Hello! I am an Assistant Professor of Finance at Rice University. I study corporate finance, including topics related to the managerial labor market (including compensation, mobility and human capital), shareholder voting, and capital budgeting, among others.
I have a PhD in Finance from the Fuqua School of Business at Duke University and a BA in Philosophy, Politics, Economics and Sociology (PPES) from Trinity College Dublin.
Updates
- 2025.12.08: Presenting Executive Mobility in the United States, 1920-2023 at the Fall 2025 Labor and Finance Conference and the LSU Mardi Gras Conference
- Completely new versions of Shareholder Voice and Executive Compensation, Information and Preferences in Shareholder Voting, and Executive Mobility in the United States, 1920-2023 coming very soon!
- 2025.09.15: New version Human Capital, Competition and Mobility in the Managerial Labor Market
- Presensing at NBER Economics of Executive Compensation Conference on 2025.10.09
Job market paper
Shareholder Voice and Executive Compensation
December 2024
ssrnAbstract
I estimate a model of CEO compensation with non-binding shareholder approval votes (Say-on-Pay).

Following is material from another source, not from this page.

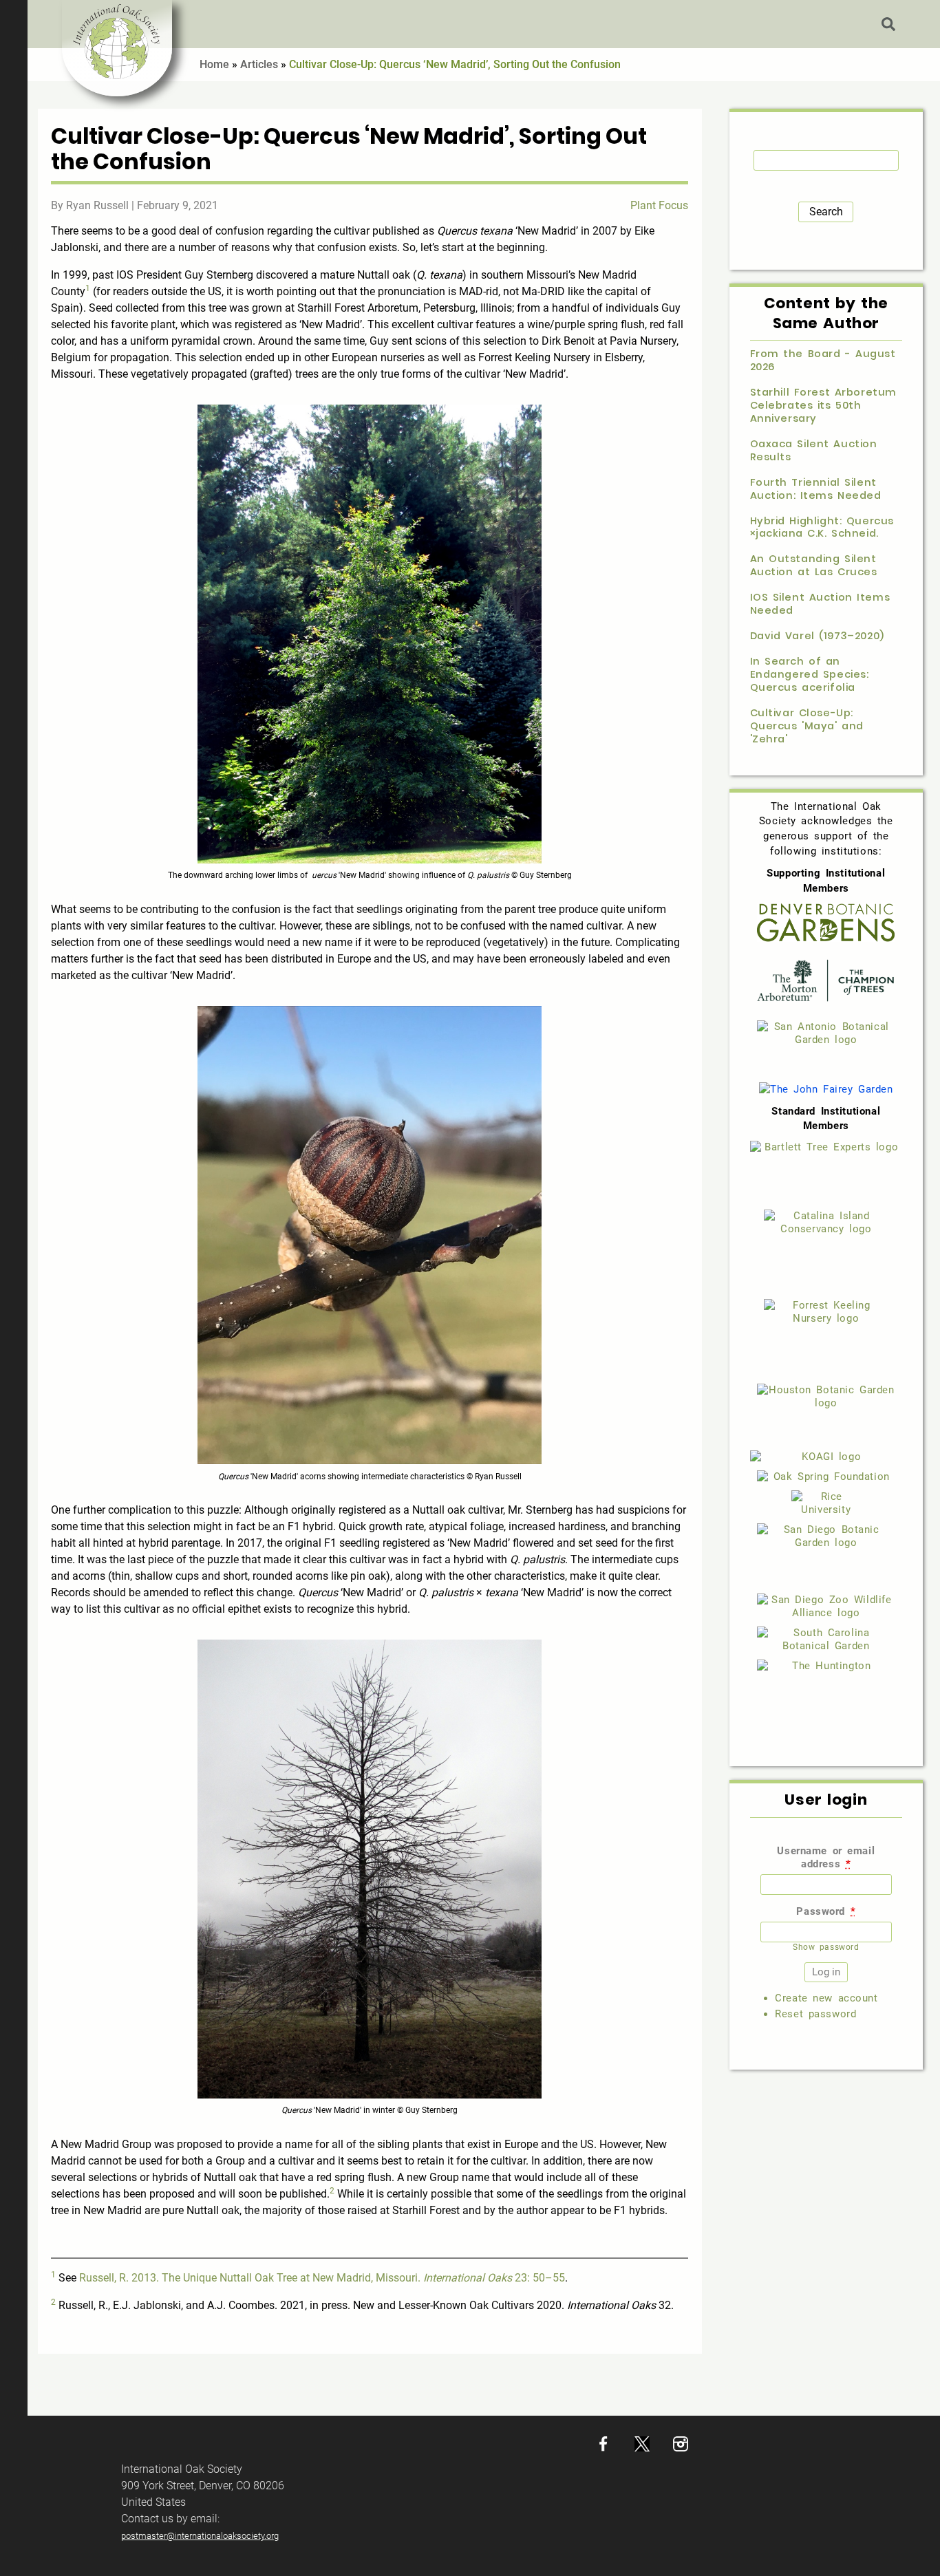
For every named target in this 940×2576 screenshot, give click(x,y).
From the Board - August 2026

The Board sets compensation and (relative to shareholders) may prefer high total pay; shareholders can fail the vote and punish the Board for high pay. Failed votes are perceived as costly by the Board and shareholders: Say-on-Pay resembles a costly punishment mechanism, raising firm value by 2.4% on average, despite only 7% of votes failing. I analyze a counterfactual binding vote: failure binds pay to prior levels, which may not reflect current information about CEO ability. The failure rate falls, pay levels increase and firm value decreases.